We can probably try plotting it both ways and see what it looks like. I think for web interfaces, though, we might actually want something tidy and compact that can sit with other kinds of data on a web page. So: imagine bringing up a list of files that reference Miss James, together with some detailed information (in text) about the named entities who are represented in our visualization. It might make sense for this to share space with a window holding, on-click, a view of passages showing points of co-reference. Just some thoughts for designing a web interface around this!

— Reply to this email directly or view it on GitHub https://github.com/ebeshero/mitford/issues/8#issuecomment-149035969.

ezimmer commented 8 years ago

@ebeshero Thank you--please don't spend too much time on that right now, though! It sounds like you have a ton to do, and there's more than enough for me to work on in other areas.

On Sun, Oct 18, 2015 at 2:15 PM, Elisa Beshero-Bondar < notifications@github.com> wrote:

@ezimmer https://github.com/ezimmer Let me take a look at the permissions... or just move this into a conference-prep directory that we share. It's kind of hard for me to find it in my own queries directory because there's so much in it.

— Reply to this email directly or view it on GitHub https://github.com/ebeshero/mitford/issues/8#issuecomment-149036215.

ebeshero commented 8 years ago

@ezimmer I've created a new directory called "AnnotationToolQs" and I've made you the "group" that accesses it so we can both use it.

Here's a view of the output from eXist: http://dxcvm05.psc.edu:8080/exist/rest/db/output/tester.html

Just an HTML chart for the moment, and just the Persons output.

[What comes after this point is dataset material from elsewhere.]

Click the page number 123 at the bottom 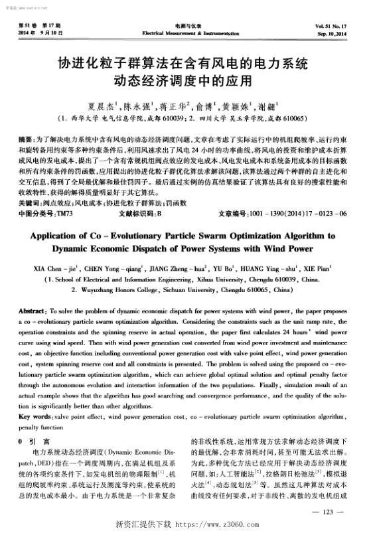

ebeshero commented 8 years ago

@ezimmer It's funny how I only see your long posts AFTER the short ones! (lol). I'll quote inline here:

"I also like the idea of the visual annotation appearing alongside text(s)--it sounds like that form of web rendering could be used with a list of texts, alongside an individual text, or both. (Does that fit with what you were thinking?)"

YES!! :+1: That's the idea. :-)

Such an approach also chimes with the idea of "visual annotation": a form of graphic output that appears alongside texts or key items, and that provides immediate commentary re: recurring elements of contexts in which said key items are found.

Basically, the format you're describing sounds like a super-compact graphic rendering of archival insight, and I think that's what we're going for! (I also heard some terrific thoughts this weekend about evidence "hiding in plain view" that seem useful for our presentation.)

Perhaps it's best if I focus right now on the paper itself, based on these ideas, the visualization model you're outlining, and the larger contexts we'd discussed. (I'm doing it in "detailed outline" form first--we can all then work from that basis!)

If that sounds good, I'll forge ahead in that area.

**Yes--that's a great plan! I'll concentrate on generating some visuals! And I can do the general intro to Mitford, and handle some of the details on how we're producing our graphs, though you and I can probably talk about that together (and we'll want to prepare for that together when we're all in Lyon).

Very excited about this!"

**me too! :-)

ezimmer commented 8 years ago

Thanks, @ebeshero ! persName seems the most salient category, so it's a great one to start with, too.